Caetano Gotardo’s Your Bones and Your Eyes (2019), which streams on the Cinema Tropical platform, is perhaps the most open-ended of all the recent films. Gotardo, who stars as an artist in search of self-awareness, has multiple conversations with friends, and a man he meets on the subway and with whom he ends up having an affair, about desire, loss, and memory. The love stories, straight and gay, flow fluidly, and mingle with observations of bodies in public spaces, such as in a wonderful sequence that captures dancers practising outdoors, in São Paulo. In this sense, the metaphor of dance, as union and equilibrium, permeates the film, as do constantly shifting temporalities, recreating the physical city as its own chimera.
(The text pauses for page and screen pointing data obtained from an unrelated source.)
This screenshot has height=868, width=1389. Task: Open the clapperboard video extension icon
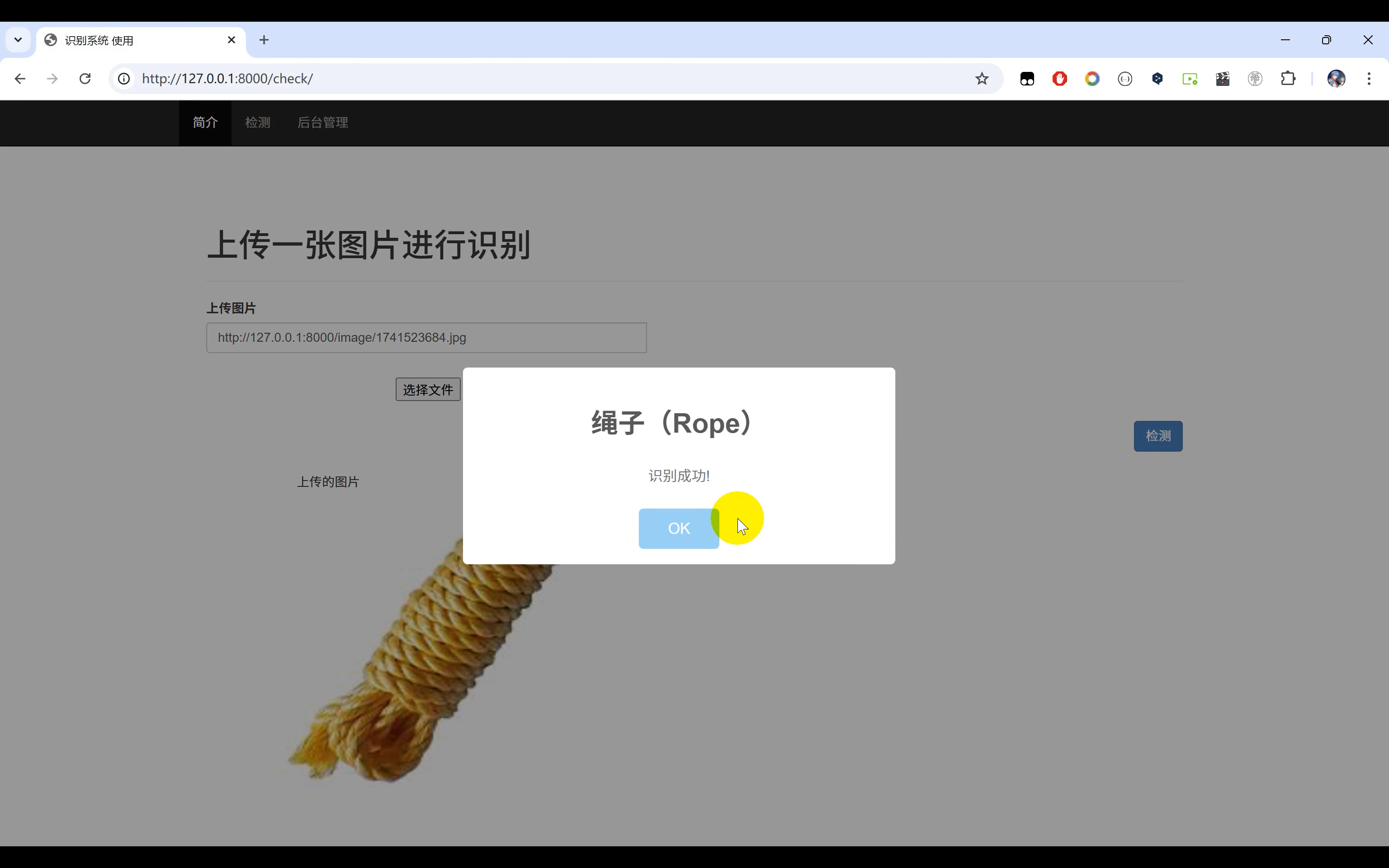(x=1223, y=79)
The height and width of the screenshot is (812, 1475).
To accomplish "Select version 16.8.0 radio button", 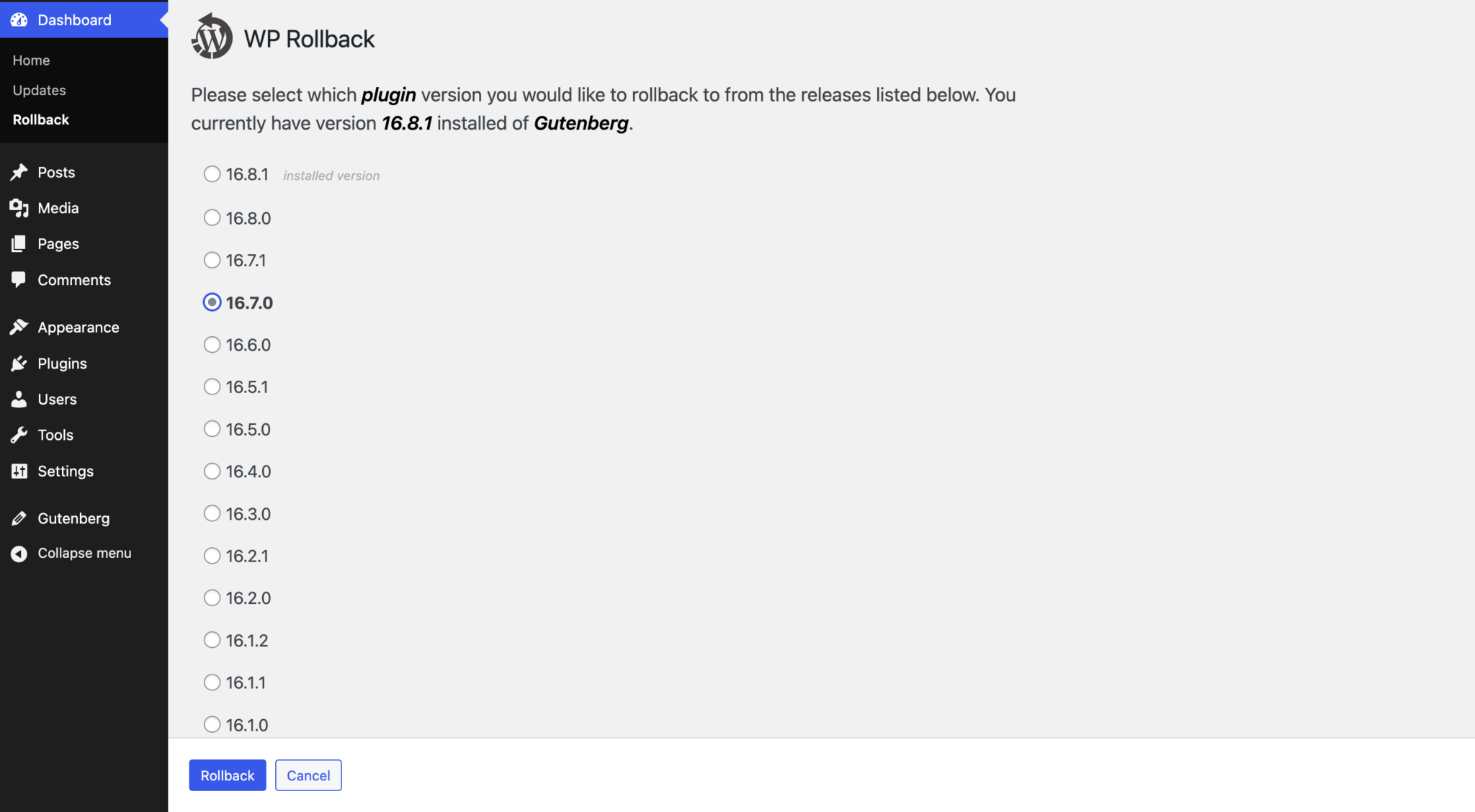I will [212, 217].
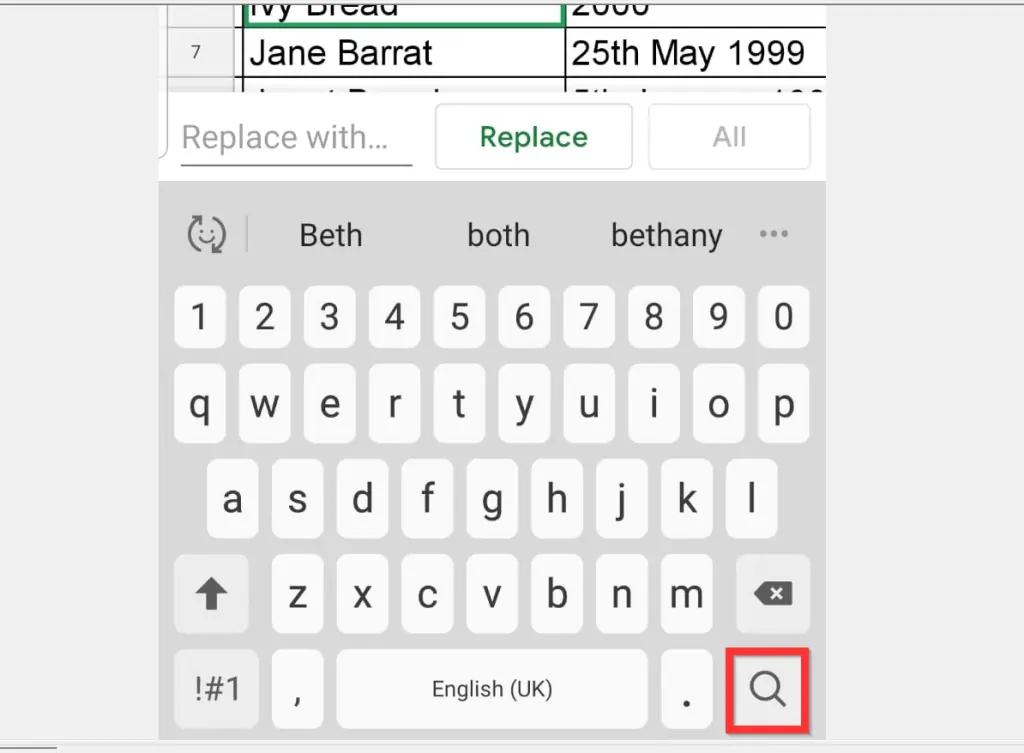Tap the number 5 key
This screenshot has height=753, width=1024.
[x=459, y=317]
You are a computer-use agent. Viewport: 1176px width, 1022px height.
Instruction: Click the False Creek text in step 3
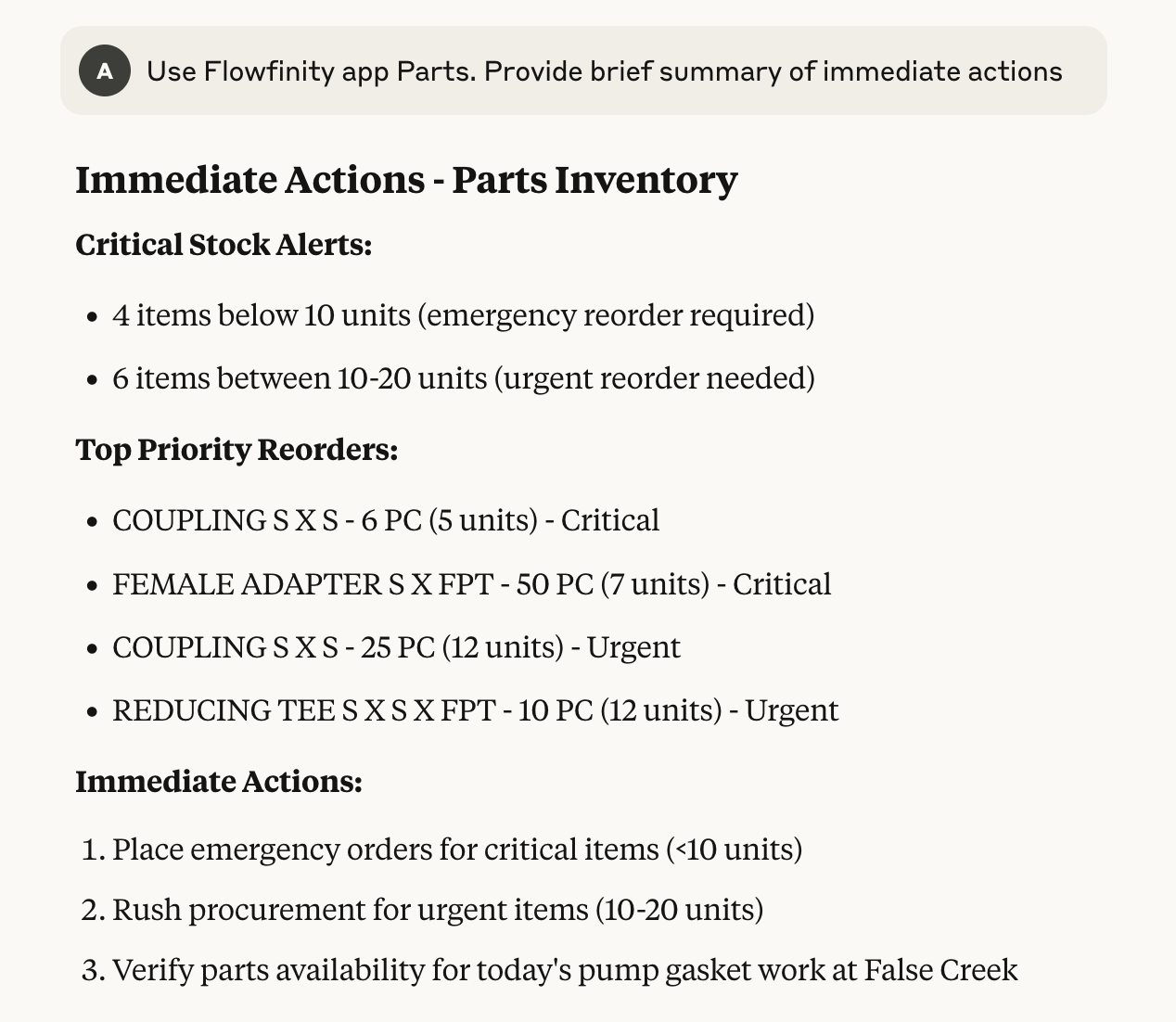pyautogui.click(x=941, y=970)
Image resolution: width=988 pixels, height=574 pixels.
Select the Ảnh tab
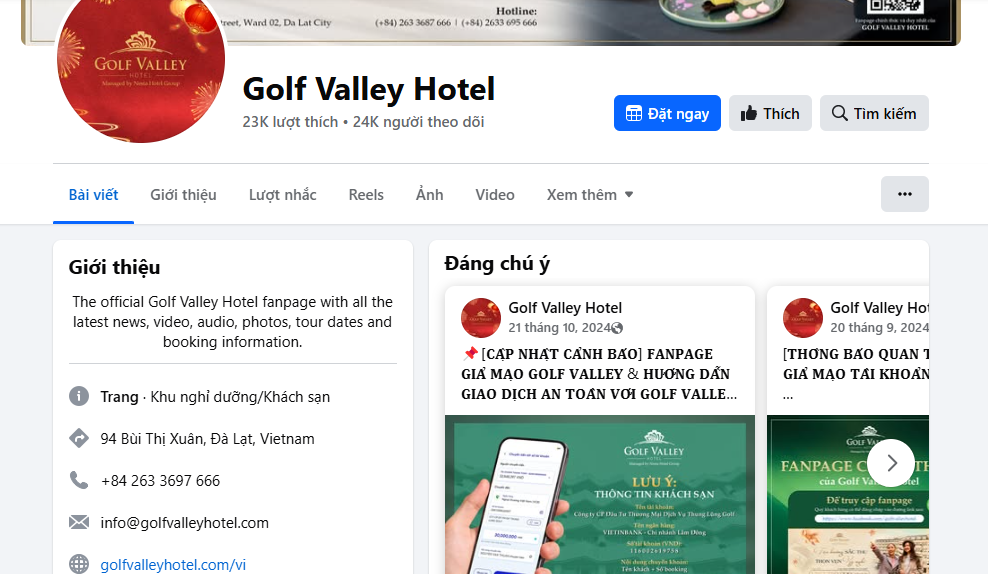(430, 195)
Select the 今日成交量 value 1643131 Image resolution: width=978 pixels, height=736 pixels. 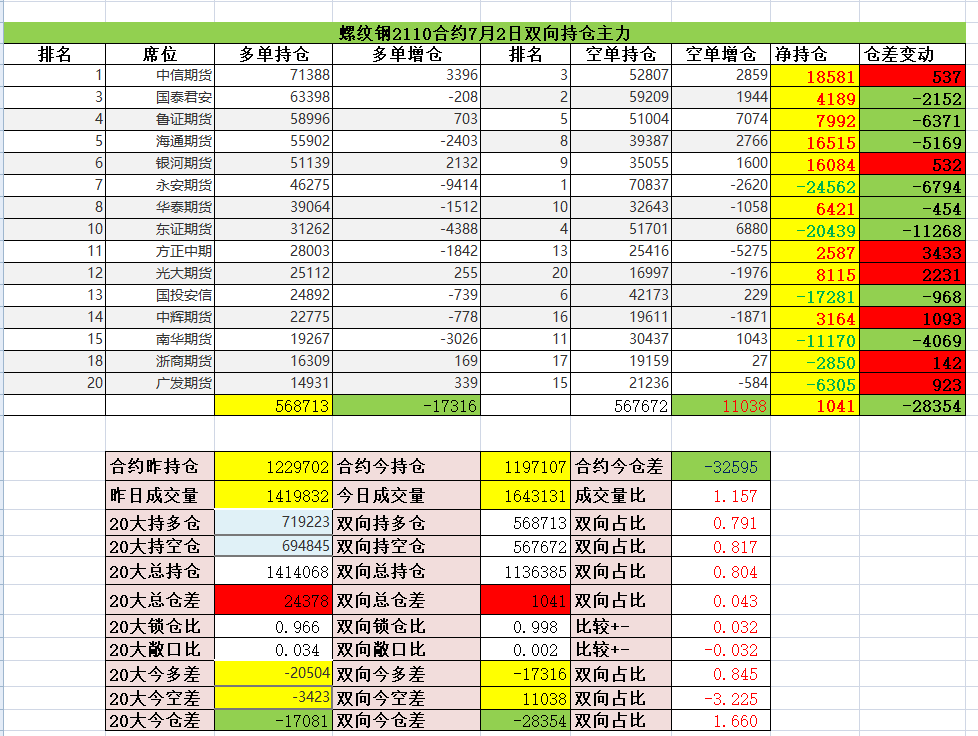525,495
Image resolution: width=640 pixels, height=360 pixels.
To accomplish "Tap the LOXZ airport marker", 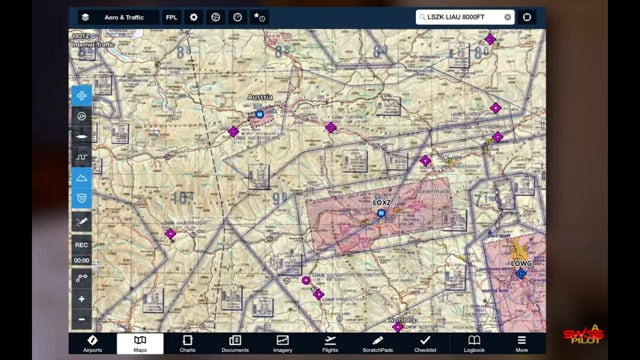I will click(381, 213).
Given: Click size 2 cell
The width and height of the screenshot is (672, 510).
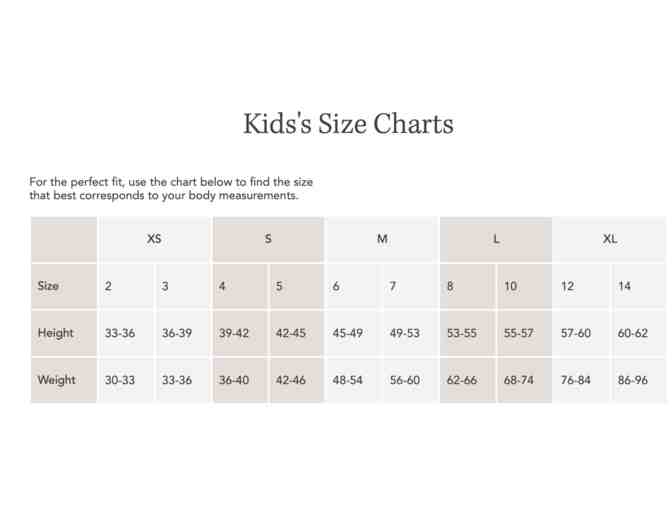Looking at the screenshot, I should tap(109, 286).

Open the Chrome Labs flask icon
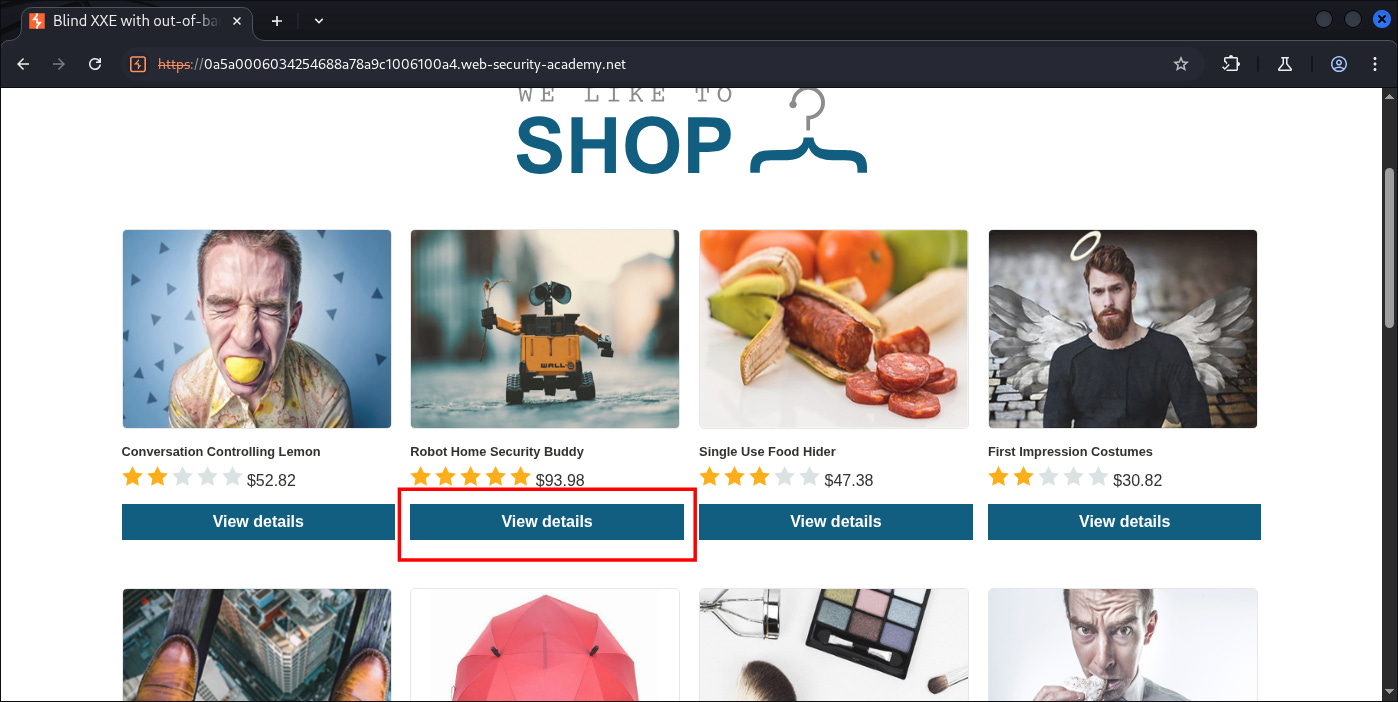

Finally, in terms of genre-bending films, the lesbian romance cum horror story, Good Manners (2017, on MUBI), by Marco Dutra and Juliana Rojas, is a delightful take on forbidden desire. In the film, the passion between the bored social climber, Ana (Marjorie Estiano) and her live-in nanny, Clara (Isabél Zuaa), is tragically overshadowed by Ana’s previous one-night-stand with a wolf. Ana ends up giving birth to a half-beast, half perfectly loveable boy, which Clara will then try to protect, at all costs. Boldly imaginative, witty, and heartwarming (albeit hair-raising too), Good Manners wraps shrewd societal critique in winsome genre garb.

Where to Watch

Bacurau, The Blue Flower of Novalis, Breakwater, Your Bones and Your Eyes, and Good Manners are available to stream on MUBI.
Mucho Mucho Amor is available to watch on Netflix.
A Fantastic Woman is available to stream on Channel 4 and Curzon Home Cinema.
Bixa Travesty is available to watch on Netflix and Amazon Prime.